A Terceira Câmara de Direito Público do Tribunal de Justiça do Rio (TJRJ) negou, por unanimidade, o agravo de instrumento que questionava o suposto terceiro mandato consecutivo do vereador Haroldo Rodrigues Jesus Neto na presidência da Câmara Municipal de Itaguaí.
A ação foi movida por Hellen Oliveira Senna, que sustentava que o parlamentar estaria em sua terceira recondução sucessiva ao cargo, o que violaria o entendimento firmado pelo Supremo Tribunal Federal (STF) na ADI 6524 e o artigo 57, §4º, da Constituição Federal.
No STF, um caso semelhante está em julgamento e o placar parcial é de 2 a 1. Os ministros Cármen Lúcia e Flávio Dino votaram no sentido de que não há terceiro mandato configurado na hipótese analisada.
Ruptura no exercício do cargo
Relator do caso no TJRJ, o desembargador Rogerio de Oliveira Souza entendeu que não houve continuidade ininterrupta no exercício da presidência da Casa Legislativa.
Segundo os autos, Haroldinho assumiu a presidência no biênio 2021/2022, mas renunciou ao cargo em julho de 2021, quando outro vereador passou a comandar a Câmara. Já no biênio 2023/2024, ele não iniciou como presidente, tendo assumido apenas em outubro de 2023, de forma complementar, após a destituição do titular.

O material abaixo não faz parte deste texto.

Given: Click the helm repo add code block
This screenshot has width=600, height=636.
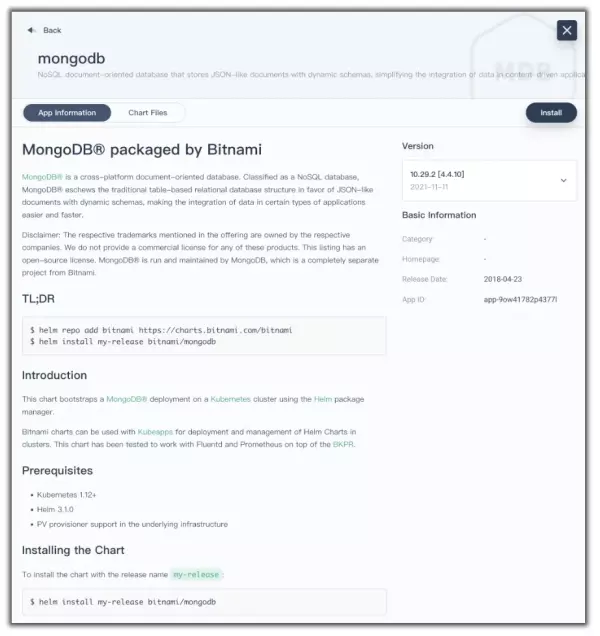Looking at the screenshot, I should (x=204, y=335).
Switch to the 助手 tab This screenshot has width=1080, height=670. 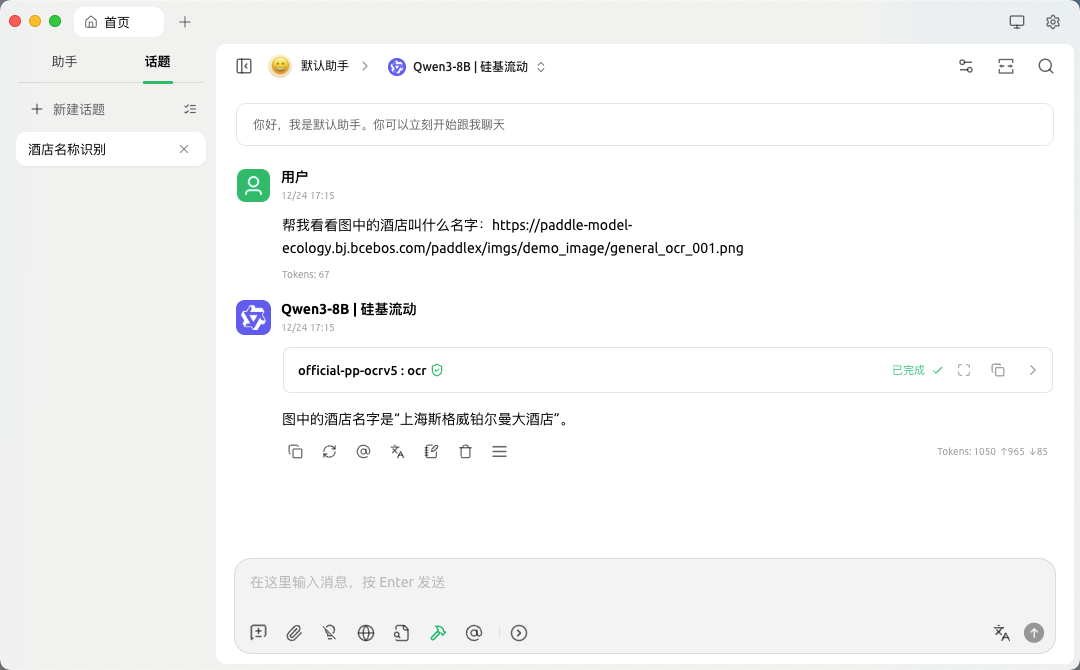point(64,61)
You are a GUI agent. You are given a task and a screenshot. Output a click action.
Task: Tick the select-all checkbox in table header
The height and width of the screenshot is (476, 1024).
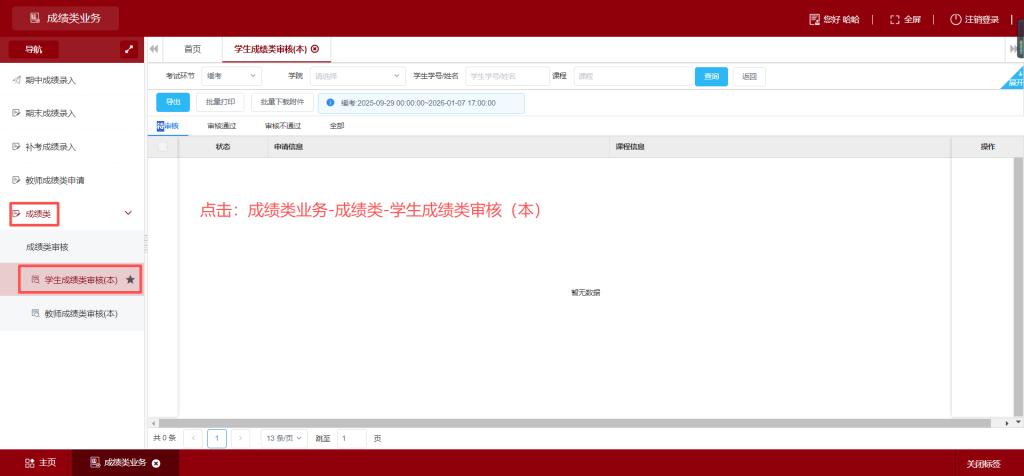click(x=163, y=147)
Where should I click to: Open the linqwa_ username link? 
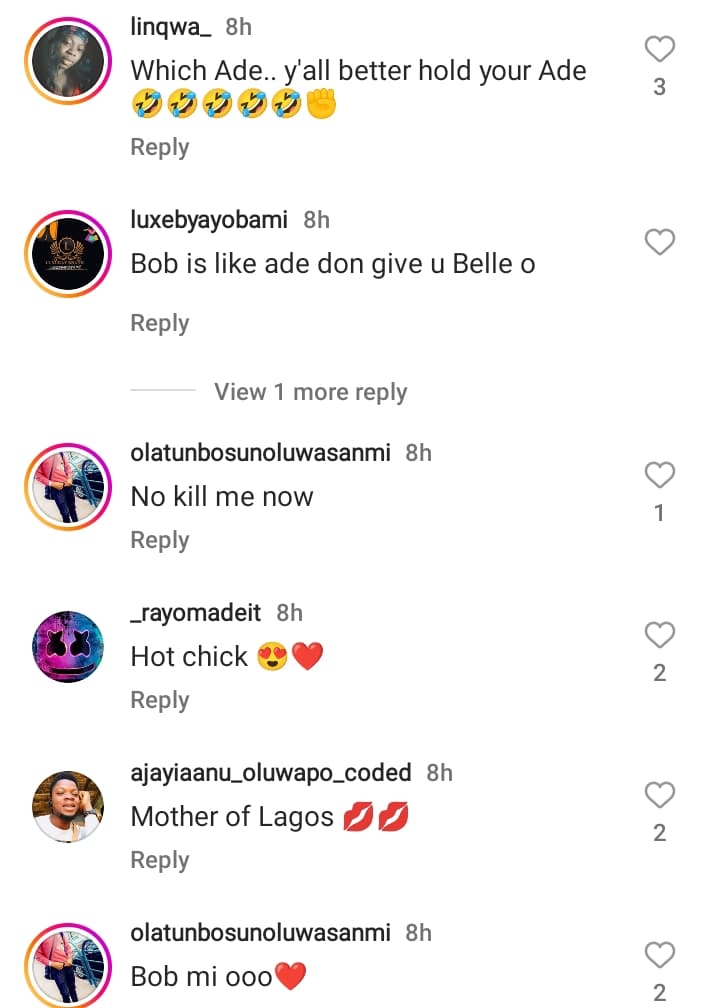[x=171, y=28]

Para o relator, essa sequência demonstra “intervalos relevantes e ruptura no exercício da função”, afastando a caracterização de recondução sucessiva vedada pela Constituição.
Marco temporal do STF
O colegiado também aplicou o entendimento de que a decisão do STF na ADI 6524 possui eficácia prospectiva, fixando como marco temporal 7 de janeiro de 2021 para a contagem das reconduções.
Assim, mandatos anteriores a essa data não podem ser automaticamente considerados para fins de inelegibilidade, salvo comprovação de fraude — hipótese que não foi demonstrada no processo.
Risco institucional afastado
Os desembargadores também entenderam que não ficou comprovado o chamado “perigo na demora”. Segundo a decisão, as alegações de risco institucional foram genéricas e o afastamento liminar do presidente poderia gerar insegurança jurídica e desorganização administrativa no município.
Com o desprovimento do recurso, fica mantida a eleição da Mesa Diretora para o biênio 2025/2026, enquanto a ação popular segue tramitando na primeira instância.